Taxes may even increase under this plan for some Americans, as it eliminates some of those tax deductions labeled “loopholes.” When I served in Congress I opposed bills that “closed loopholes” because closing loopholes is just a fancy way of saying raising taxes. Anything that leaves more money in the hands of the people is beneficial to both liberty and economic efficiency. As economist Thomas DiLorenzo put it, “…private individuals always spend their own money more efficiently than government bureaucrats do,” therefore sound economics, as well as a concern for liberty, requires opposition to any proposal to “let government bureaucrats spend more of the people’s hard-earned money.”

Tax reformers also stray from sound economics when they endorse a tax system that is designed to direct consumption and savings. I share the concern that the current tax system distorts people’s behavior by discouraging savings. However, the solution is not for the government to create a tax code that punishes consumption in order to encourage savings. A truly efficient market is one where individuals are completely free to determine how to allocate their incomes between consumption and savings. No politician or bureaucrat can know the proper allocation of savings and investment that meets the needs of every individual, and government policies designed to cause individuals to devote more of their income to savings than they otherwise would distorts the market just as much as policies that encourage excess consumption.

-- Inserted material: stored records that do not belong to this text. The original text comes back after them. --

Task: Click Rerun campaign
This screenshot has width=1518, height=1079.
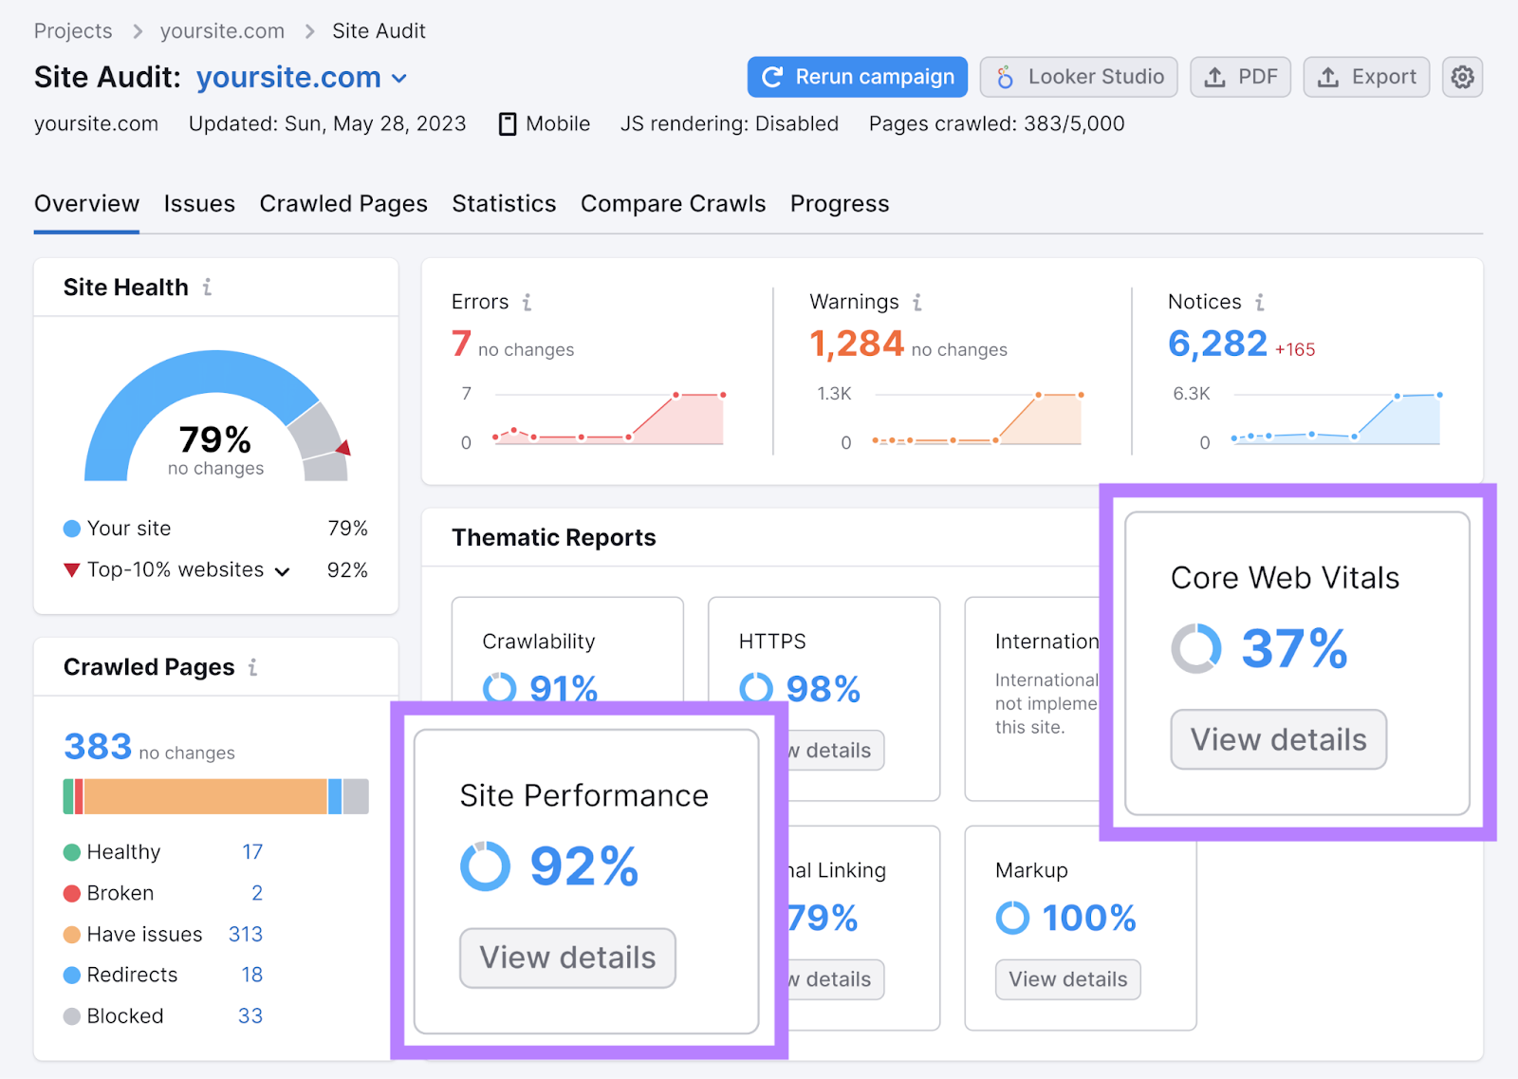Action: point(856,77)
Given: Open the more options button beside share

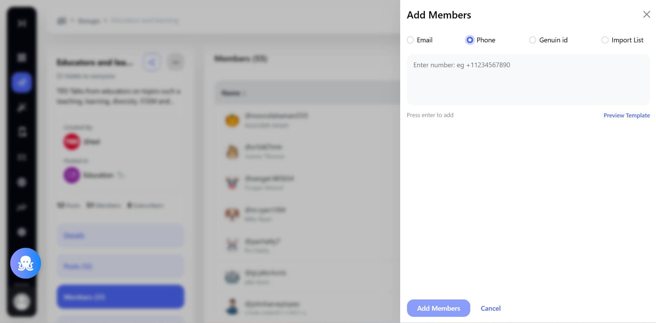Looking at the screenshot, I should [x=176, y=62].
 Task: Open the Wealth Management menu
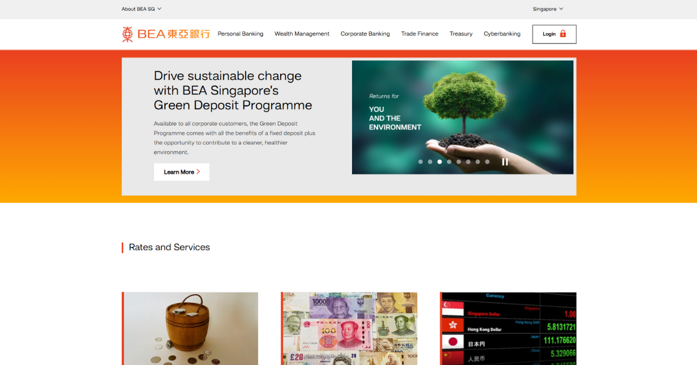click(x=302, y=34)
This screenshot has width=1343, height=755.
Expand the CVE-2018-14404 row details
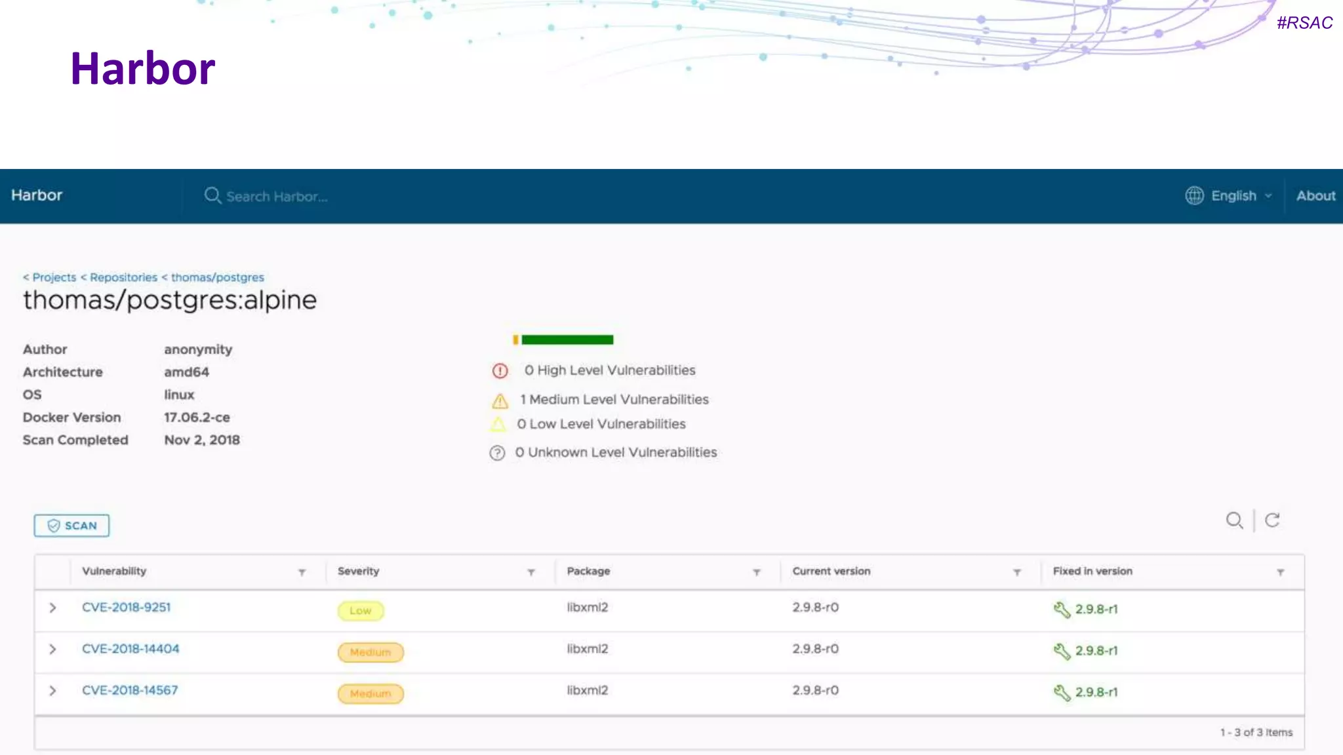tap(52, 649)
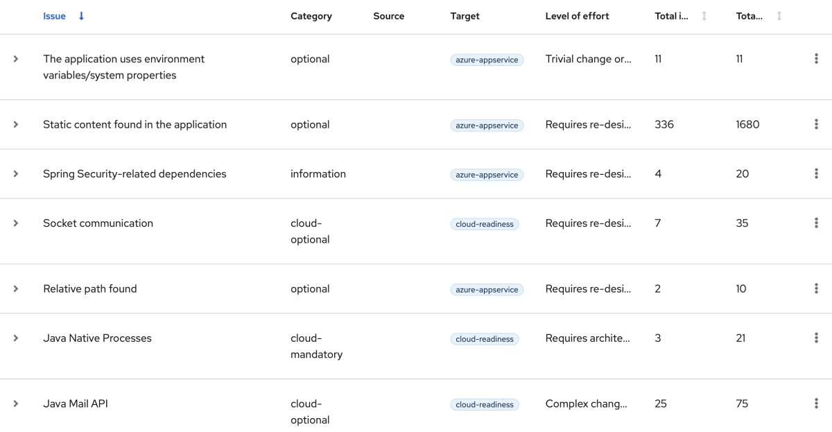Click kebab menu for Java Mail API
The image size is (832, 432).
816,404
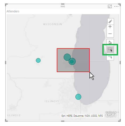Click the small dark center bubble
The width and height of the screenshot is (125, 126).
(x=72, y=62)
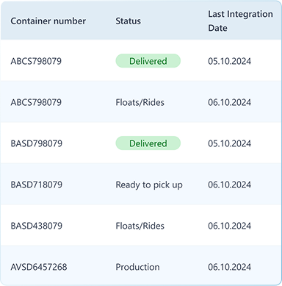Select the 06.10.2024 date in the BASD718079 row
The width and height of the screenshot is (282, 286).
pos(229,185)
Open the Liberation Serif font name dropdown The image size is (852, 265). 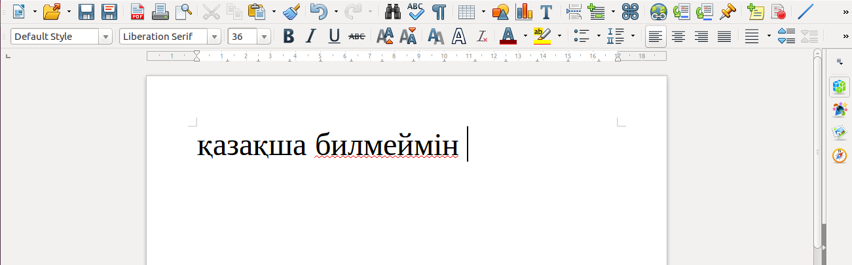click(213, 37)
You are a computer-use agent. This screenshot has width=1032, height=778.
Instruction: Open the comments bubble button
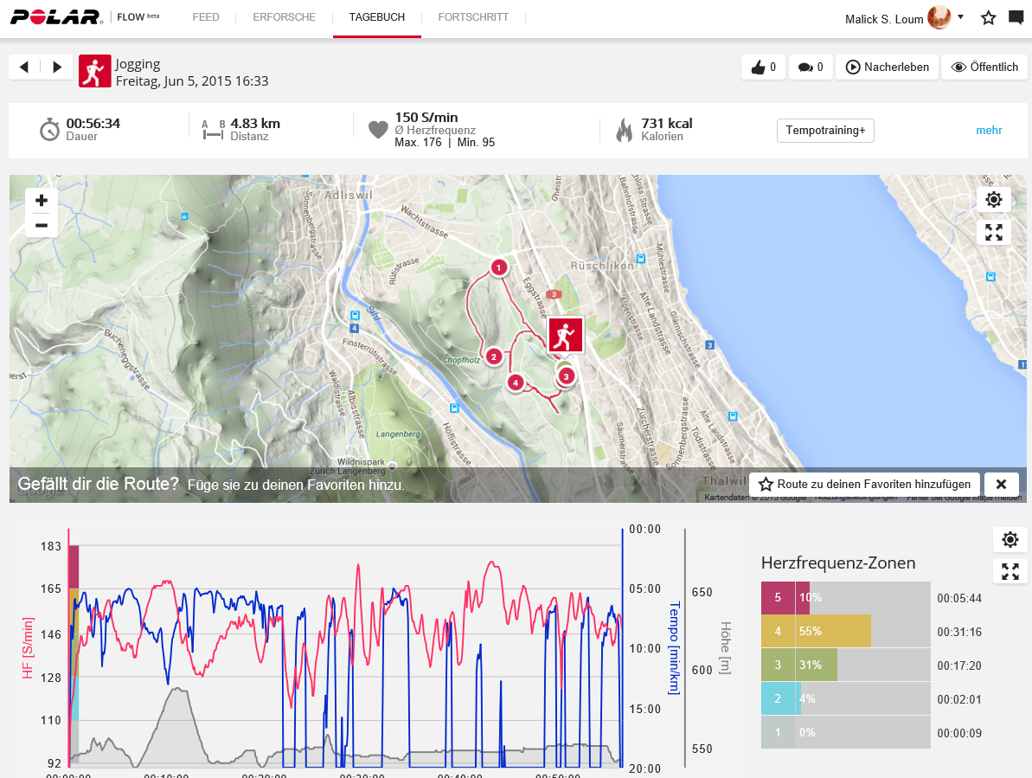point(811,68)
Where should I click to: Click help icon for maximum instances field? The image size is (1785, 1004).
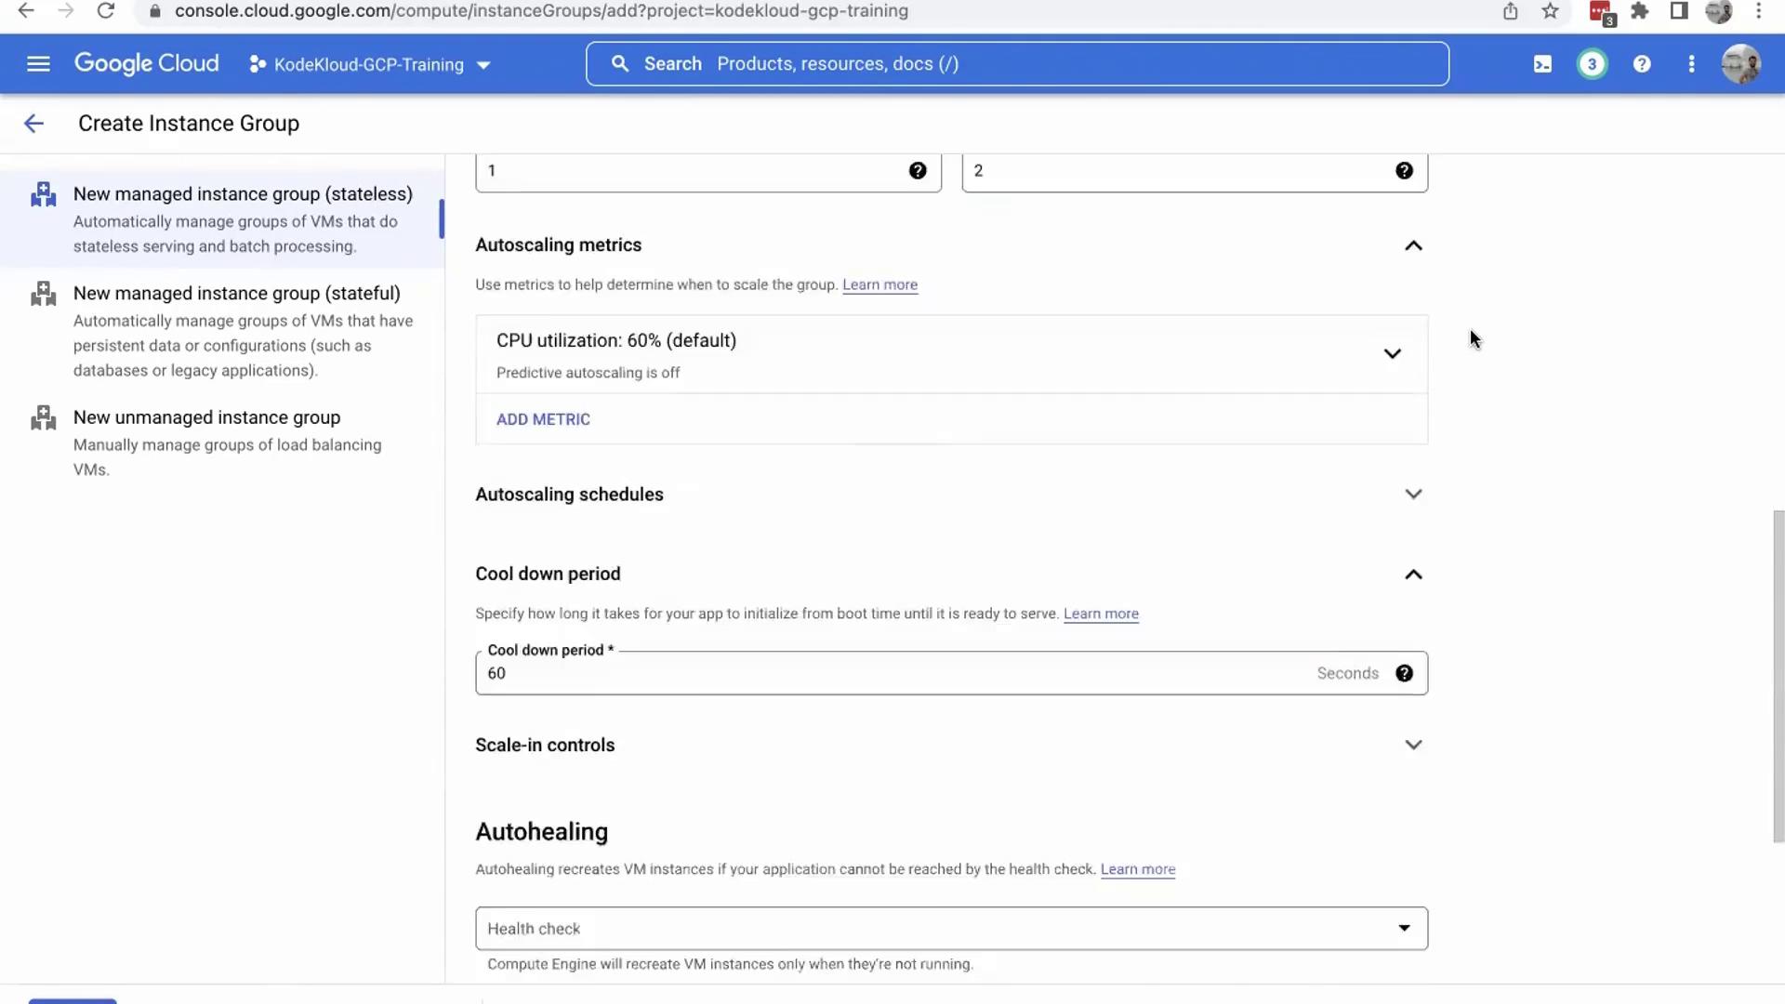point(1404,171)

The Republican tax plan adopts what is called “dynamic scoring.” Dynamic scoring is designed to recognize that tax cuts, by incentivizing work and investment, can increase revenue to the government. This is the argument of the famous Laffer curve. It has always seemed odd to me that a supposed free-market economist would argue for tax cuts on the grounds that it would enrich the state’s coffers. After all, the more money the state has the greater its ability to violate our liberties. Does this mean that those concerned with liberty should vote against tax cuts? Of course not; the solution is to make sure tax cuts are big enough that they cost the government revenue.

Sadly, politicians in Washington refuse to consider any tax plan that would decrease government revenue. This is because the prevalent attitude in DC favors protecting the welfare-warfare state over protecting our liberties. As the obsession with the Laffer curve shows, even many alleged supporters of the free market only pretend to support liberty as a means to enhance the well-being of the welfare-warfare state.

Many politicians in Washington also forget that deficit spending is itself a tax. When the government runs deficits it uses money that could be more efficiently used by the private sector. Deficit spending also leads the Federal Reserve to monetize debt, thus burdening people with the inflation tax.

Instead of worrying over the latest plan to enable the government to more efficiently take our money, people who want to advance liberty must focus on breaking the intellectual and political consensus in support of the welfare-warfare state. Only then can we radically reduce all taxes, including the most insidious and regressive of taxes — the inflation tax.